Menurut Djoko, ada beberapa alasan utama yang membuat strobo dan sirene kerap ditolak. Pertama adalah penyalahgunaan. Banyak masyarakat melihat kendaraan pribadi maupun pejabat yang bukan dalam keadaan darurat menggunakan sirene hanya untuk menerobos kemacetan. Situasi ini menimbulkan kesan bahwa strobo menjadi simbol hak istimewa, bukan lagi sarana keselamatan publik.

Alasan kedua adalah gangguan kenyamanan akibat kebisingan. Suara sirene yang nyaring, terutama di area padat penduduk atau saat malam hari, sering memicu stres, kecemasan, hingga mengganggu waktu istirahat masyarakat.

Ketiga, regulasi yang ada dinilai kurang tegas. Walau Undang-Undang Nomor 22 Tahun 2009 sudah mengatur dengan jelas kendaraan yang berhak menggunakan sirene dan rotator, penegakannya masih lemah. Kondisi ini membuka ruang bagi banyak pelanggaran.

Akibat dari penyalahgunaan tersebut, kepercayaan publik terhadap sistem darurat ikut menurun. Saat mendengar sirene, masyarakat sering ragu apakah itu betul-betul situasi darurat atau hanya kendaraan yang ingin mencari jalan pintas.

Undang-Undang Nomor 22 Tahun 2009 sebenarnya sudah mengatur urutan prioritas kendaraan di jalan, mulai dari pemadam kebakaran, ambulans, hingga kendaraan pengantar jenazah. Kendaraan dengan hak utama wajib dikawal polisi dan dilengkapi lampu serta sirene resmi. Namun, sanksi pelanggaran yang hanya berupa kurungan maksimal satu bulan atau denda Rp250 ribu dianggap terlalu ringan. Djoko menilai sanksi ini perlu direvisi agar ada efek jera yang nyata.
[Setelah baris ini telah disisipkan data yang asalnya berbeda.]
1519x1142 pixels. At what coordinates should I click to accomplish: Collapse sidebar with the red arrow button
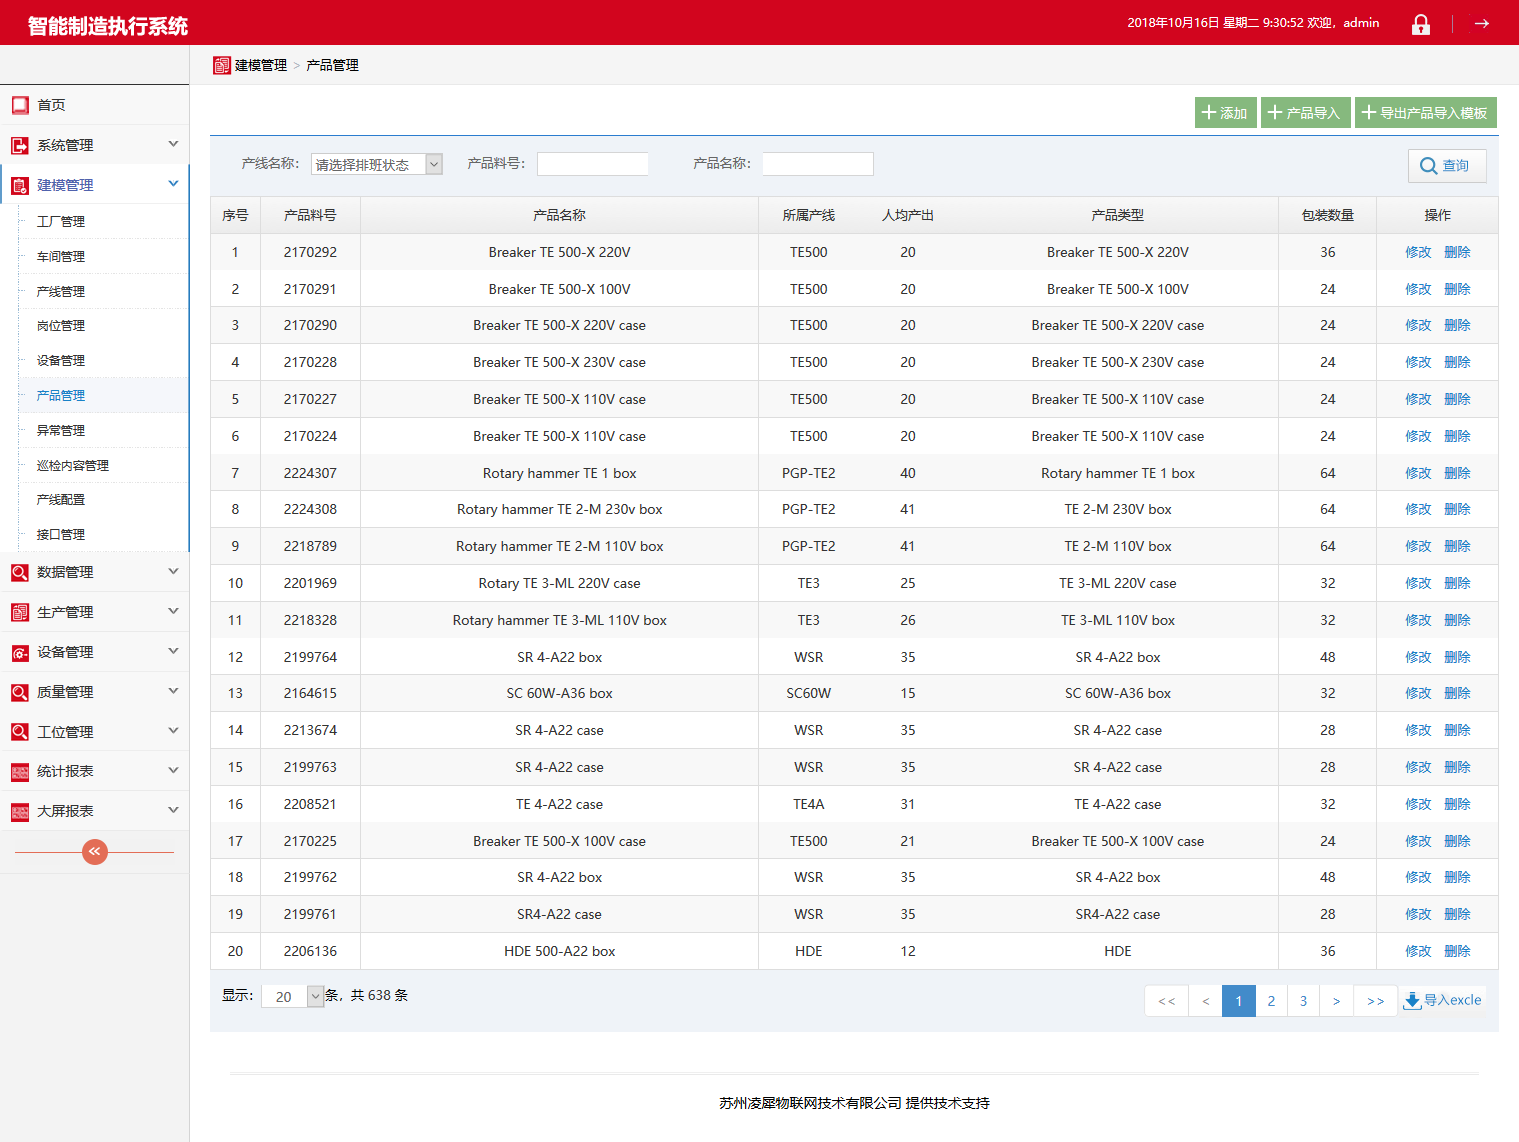(95, 852)
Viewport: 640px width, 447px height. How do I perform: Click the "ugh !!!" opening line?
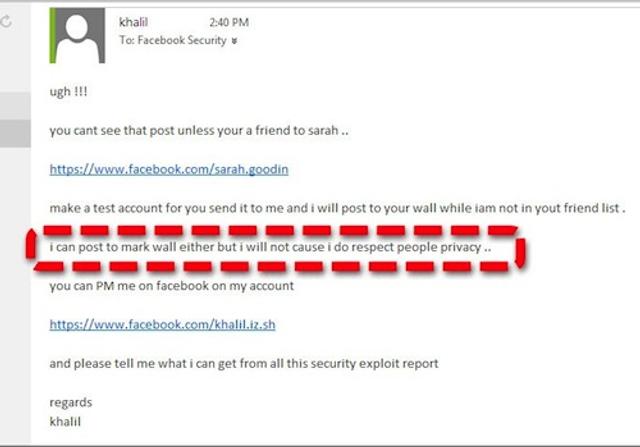pos(68,91)
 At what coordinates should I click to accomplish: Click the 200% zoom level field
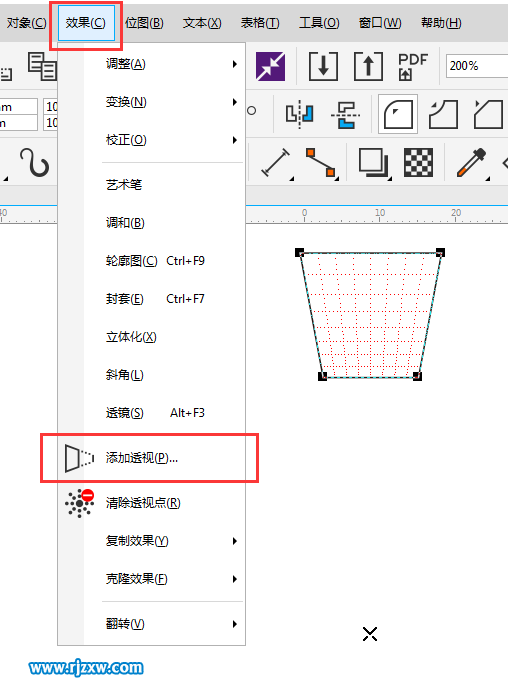(477, 66)
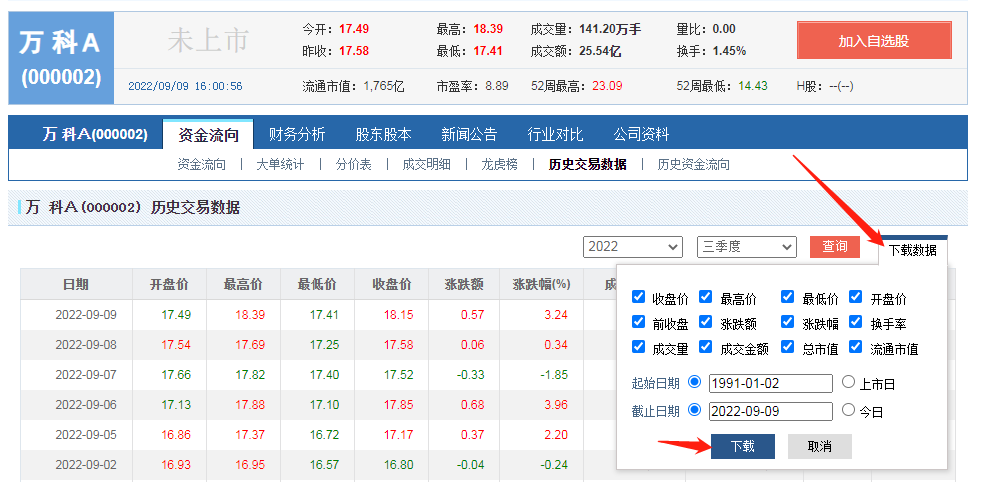This screenshot has width=989, height=482.
Task: Click the 加入自选股 button
Action: (x=874, y=41)
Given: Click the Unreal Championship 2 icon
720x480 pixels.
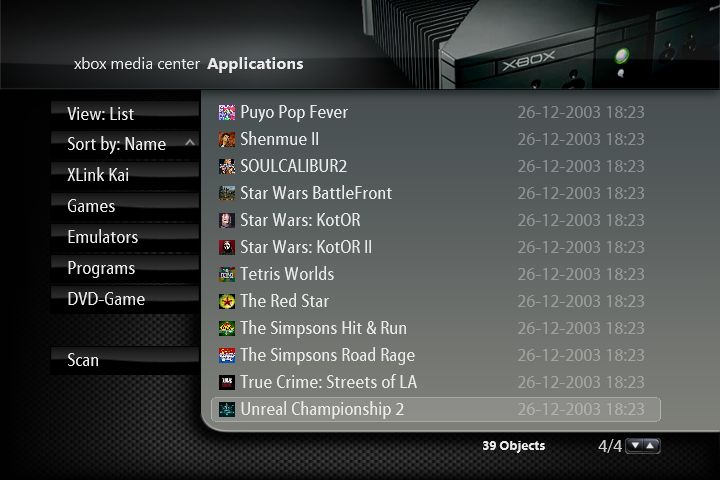Looking at the screenshot, I should click(227, 409).
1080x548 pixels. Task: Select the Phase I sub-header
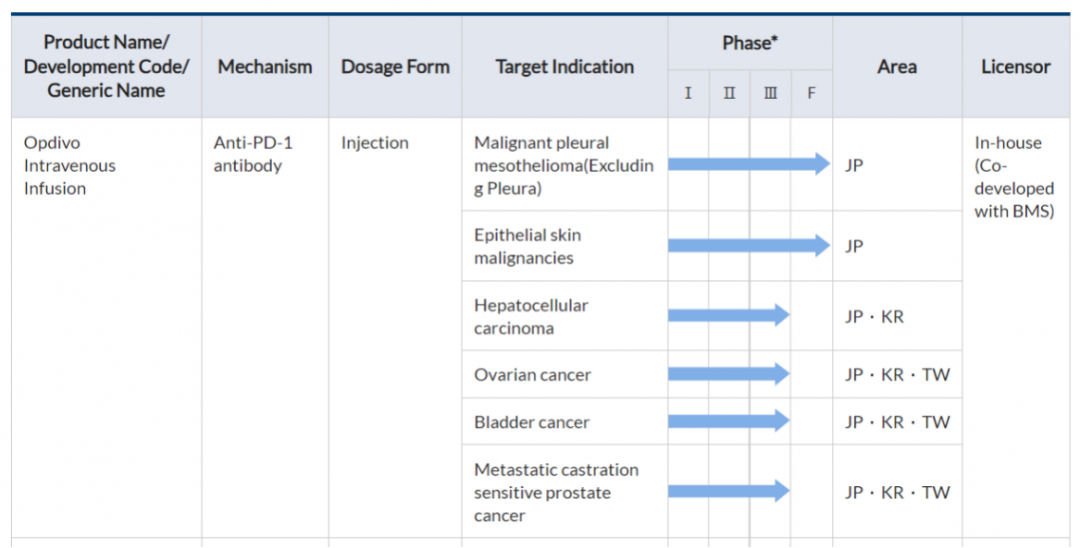[x=688, y=93]
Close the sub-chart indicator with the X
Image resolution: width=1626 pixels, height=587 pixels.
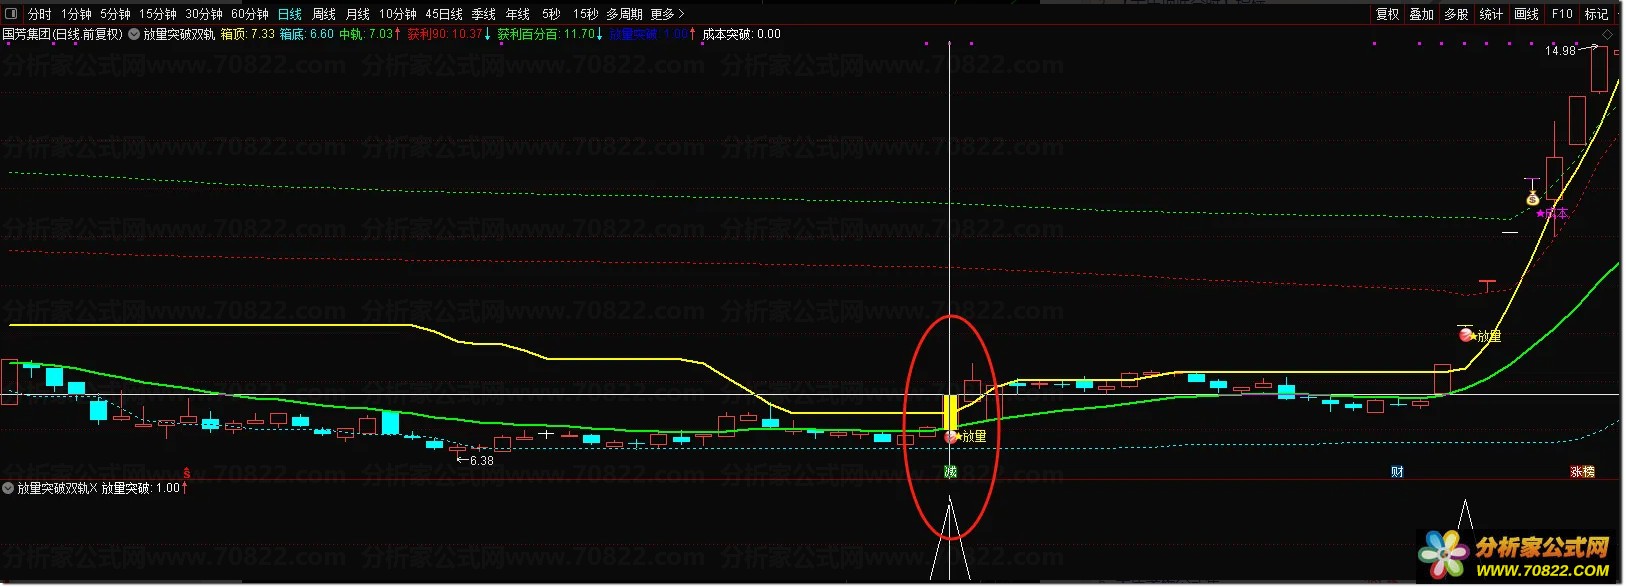pos(94,488)
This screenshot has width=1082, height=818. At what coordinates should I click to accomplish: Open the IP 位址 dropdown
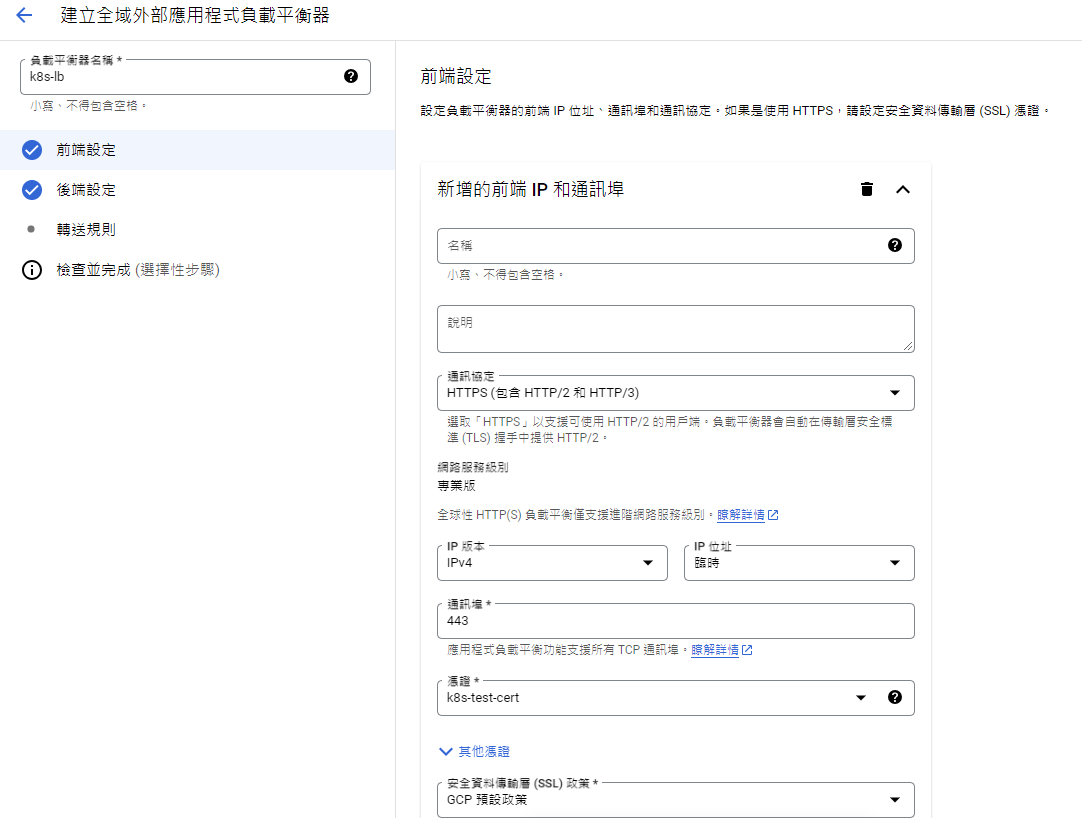tap(799, 563)
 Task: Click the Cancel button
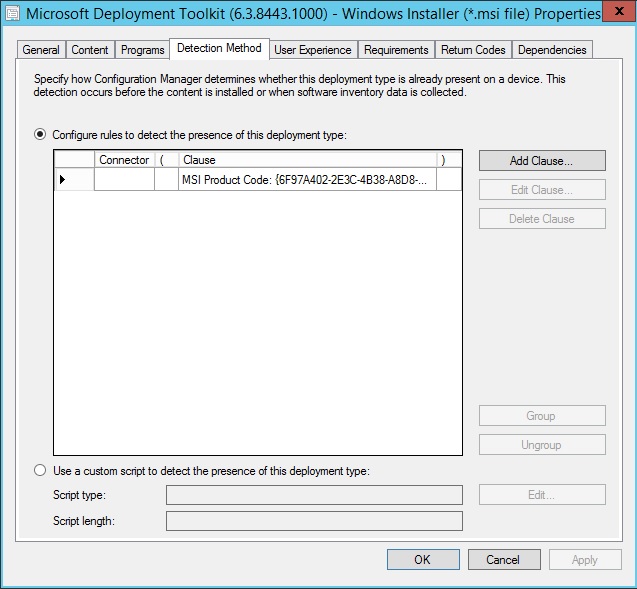[x=503, y=560]
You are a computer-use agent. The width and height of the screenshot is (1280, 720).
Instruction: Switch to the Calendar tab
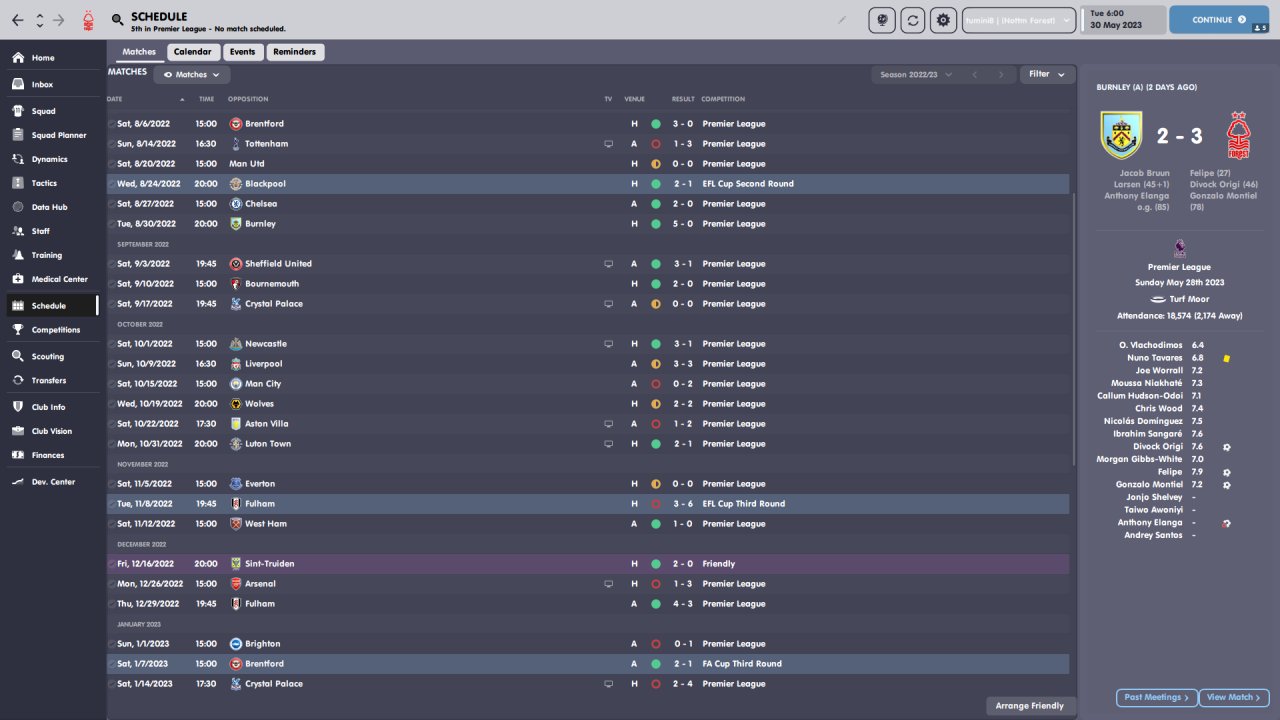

Di tengah situasi lalu lintas yang padat, Djoko menegaskan bahwa pengawalan sebaiknya hanya diberikan untuk Presiden dan Wakil Presiden. Pejabat lain, menurutnya, tidak perlu memperoleh fasilitas khusus semacam itu.

Penertiban penggunaan sirene dan rotator oleh Kakorlantas Polri Irjen Pol Agus Suryonugroho mendapat apresiasi karena dianggap sebagai langkah awal untuk mengembalikan fungsi strobo ke jalurnya. Namun, Djoko mengingatkan agar kebijakan itu tidak bersifat sementara. Tanpa penegakan yang konsisten, masalah penyalahgunaan sirene dan rotator akan terus menciptakan ketidakadilan, mengganggu kenyamanan, dan merusak esensi keselamatan lalu lintas.